Uploaded image for project: 'Jenkins'
  1. Jenkins
  2. JENKINS-9882

Jenkins runs out of file descriptors (winstone problem)

    • Icon: Bug Bug
    • Resolution: Fixed
    • Icon: Major Major
    • core
    • None
    • Environment: Debian 5, sun-java-jdk (1.6.0_22)
      Jenkins version: 1.414-SNAPSHOT

      Running Jenkins with the embedded Winstone server for a long time
      under constant load conditions causes file descriptor and thread
      leakage.

      Environment: Debian 5, sun-java-jdk (1.6.0_22)
      Jenkins version: 1.414-SNAPSHOT

      What happens:

      After running for about 1 day the following appears on jenkins log
      file:

      [Winstone 2011/05/27 07:35:03] - WARNING: Request handler pool limit exceeded - waiting for retry

      and a bit later (this starts repeating):

      [Winstone 2011/05/27 07:43:25] - WARNING: Request handler pool limit exceeded - waiting for retry
      [Winstone 2011/05/27 07:43:26] - ERROR: Request ignored because there were no more request handlers available in the pool
      [Winstone 2011/05/27 07:43:36] - WARNING: Request handler pool limit exceeded - waiting for retry
      [Winstone 2011/05/27 07:43:37] - ERROR: Request ignored because there were no more request handlers available in the pool

      Jenkins then stops handling requests successfully - at the beginning
      intermittently, but finally basically failing almost all of the
      requests.

      Using VisualVM I can see that there is a thousand RequestHandlerThread
      threads in wait state, and that over 1200 file descriptors are
      currently in use.

      I think the requests start failing because winstone has a this limit:

      private int MAX_REQUEST_HANDLERS_IN_POOL = 1000;

      as it doesn't seem to be running out of available fds (apparently 8192
      is the maximum in this setup).

      When I restart jenkins I can verify a slow buildup of threads and used
      file descriptors:

      • 10 minutes after restart: 136 live threads, 256 fds used
      • 20 minutes: 150 threads, 271 fds
      • 30 minutes: 161 threads, 280 fds
      • 110 minutes: 255 threads, 376 fds

      I've looked at the repository version of winstone, and looking at the
      code there seems to be a race condition in handling of the request
      handler pool.

      When a request is received by ObjectPool.handleRequest, it looks for
      an available request handler from unusedRequestHandlerThreads and
      calls commenceRequestHandling on the available thread.

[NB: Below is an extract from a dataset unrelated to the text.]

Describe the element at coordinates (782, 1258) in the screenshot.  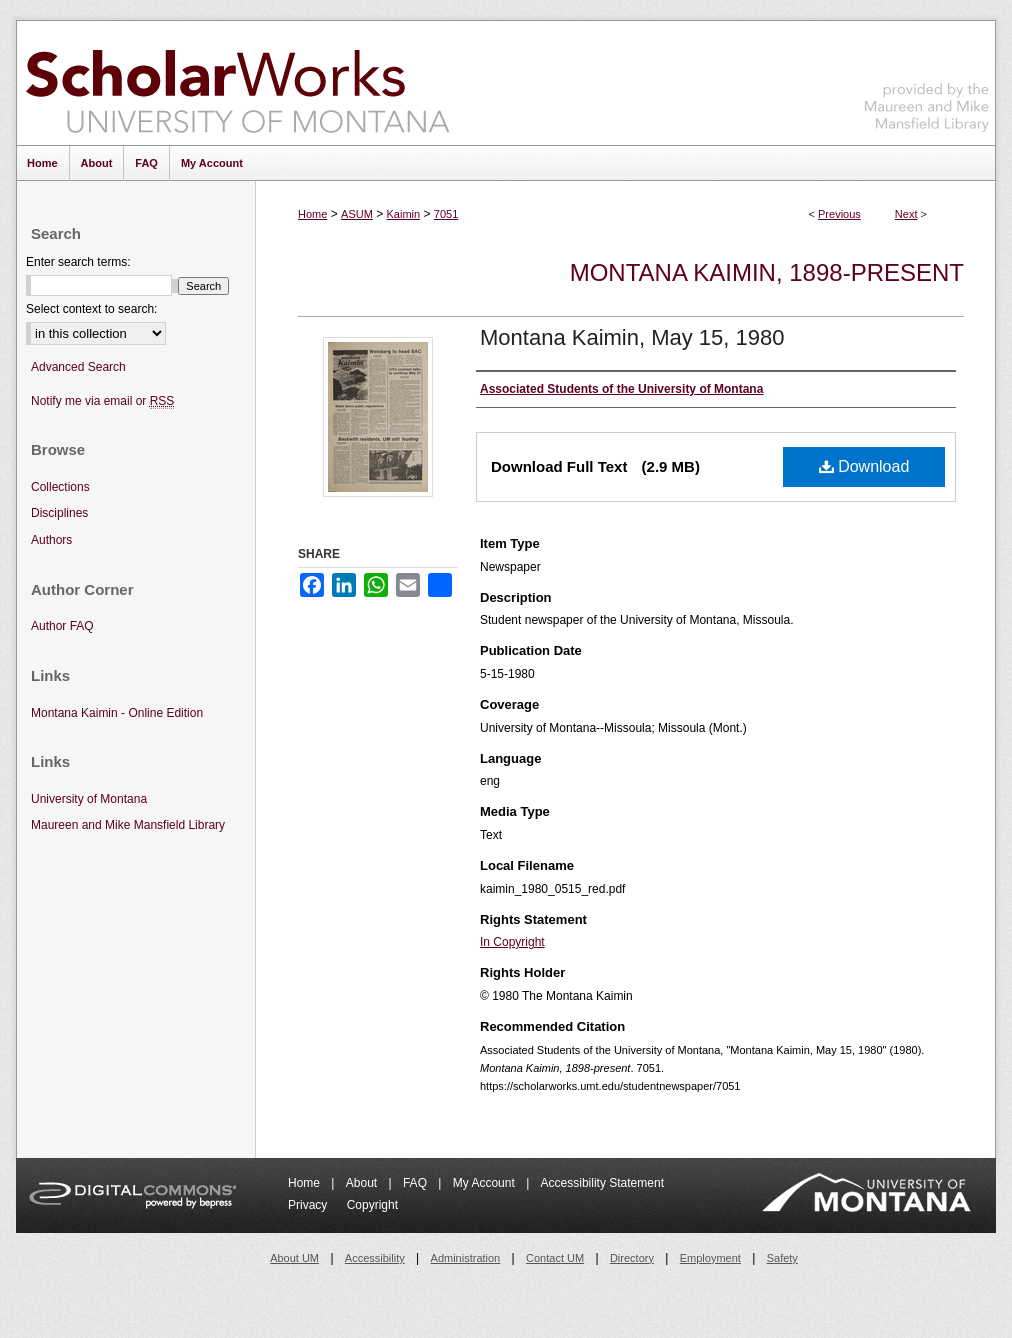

      commenceRequestHandling in turn does this.notifyAll() to wake up the
      thread. So far so good. However when the thread has finished
      processing the request, it calls
      this.objectPool.releaseRequestHandler(this) and then waits. I think
      here's a race condition, since what can happen is that object pool
      called (CALL) and request handler thread (RH) can interleave like
      this:

      1. RH (in RequestHandler.run): this.objectPool.releaseRequestHandler(this)
      2. RH (in ObjectPool.releaseRequestHandler): this.unusedRequestHandlerThreads.add(rh)
      3. CALL (in ObjectPool.handleRequest): take RH from unusedRequestHandlerThreads
      4. CALL (in ObjectPool.handleRequest): rh.commenceRequestHandling(socket, listener);
      5. CALL (in RequestHandler.commenceRequestHandling): this.notifyAll()
      6. RH (in ObjectPool.run): this.wait()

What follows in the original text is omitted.